- [WORK INSTRUCTIONS] Find the lines below that contain the string "Select", count them, and give only the number.

- [DATASET EXCERPTS]
---*---
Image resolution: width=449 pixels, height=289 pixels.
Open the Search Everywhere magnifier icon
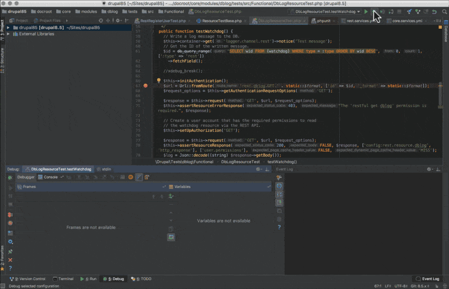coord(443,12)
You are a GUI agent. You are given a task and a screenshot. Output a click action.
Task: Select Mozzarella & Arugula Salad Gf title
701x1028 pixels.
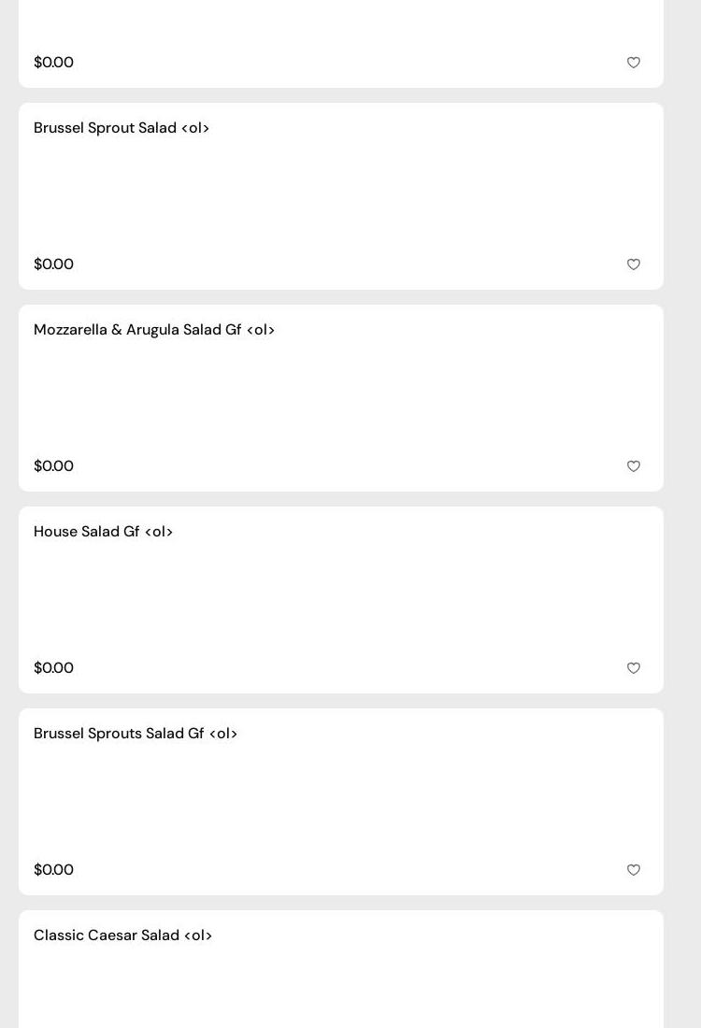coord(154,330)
---*---
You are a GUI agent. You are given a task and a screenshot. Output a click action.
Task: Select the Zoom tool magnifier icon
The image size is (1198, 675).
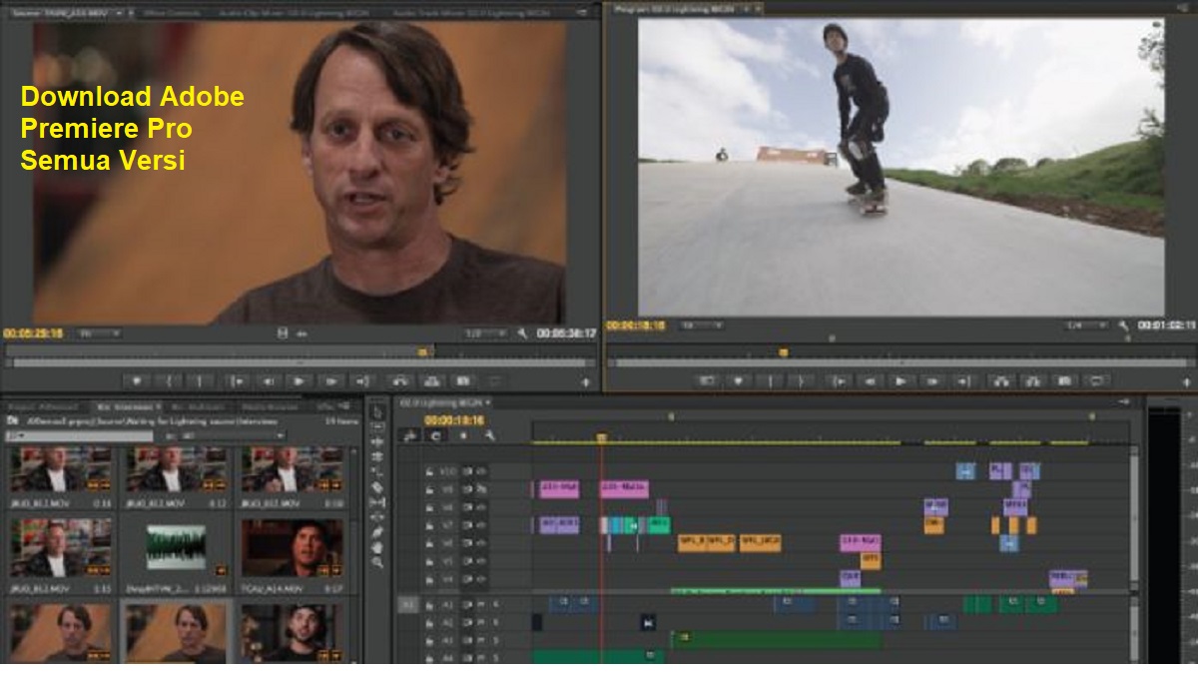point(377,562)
---*---
- [RESPONSE TO THIS TASK] 2